→ **DIRECTIONS**
Repeat only the lines between the one with "Where should I" and the end of the material below, both ends included. Omit any picture.

=== INPUT DATA ===

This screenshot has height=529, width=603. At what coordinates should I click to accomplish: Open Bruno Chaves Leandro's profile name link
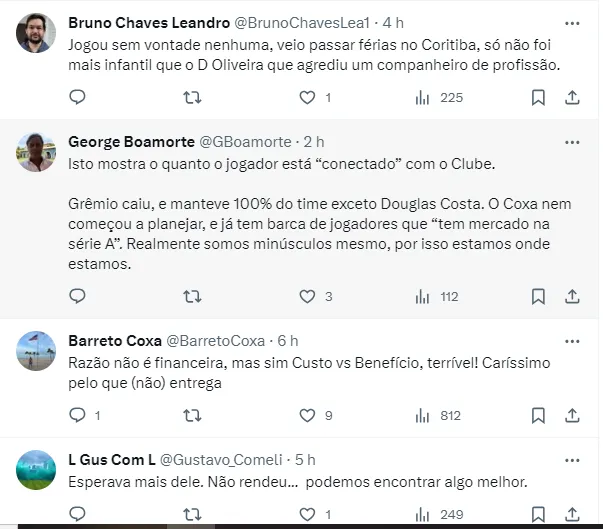pyautogui.click(x=149, y=23)
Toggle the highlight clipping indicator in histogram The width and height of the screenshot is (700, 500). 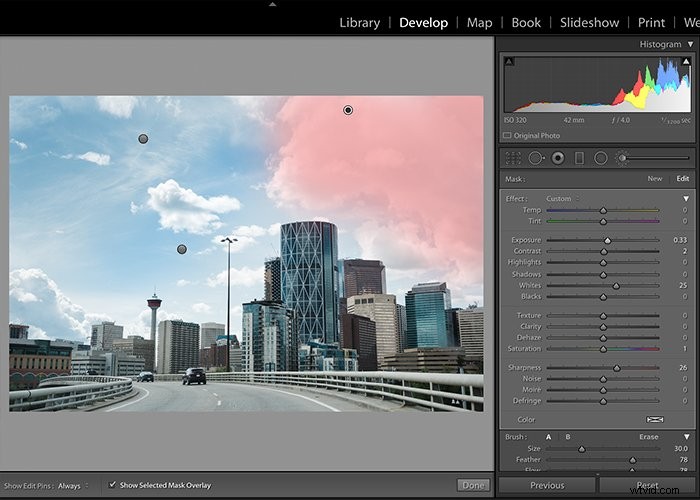pos(686,61)
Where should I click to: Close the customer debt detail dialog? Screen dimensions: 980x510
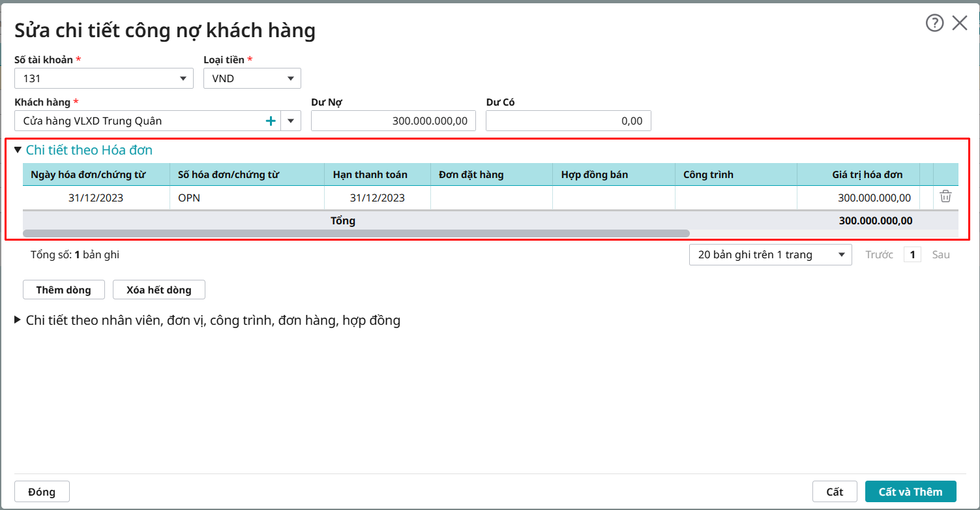pos(960,23)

===

→ **WRITTEN SOLUTION**
Where should I click to: Close the customer debt detail dialog? Screen dimensions: 980x510
pos(960,23)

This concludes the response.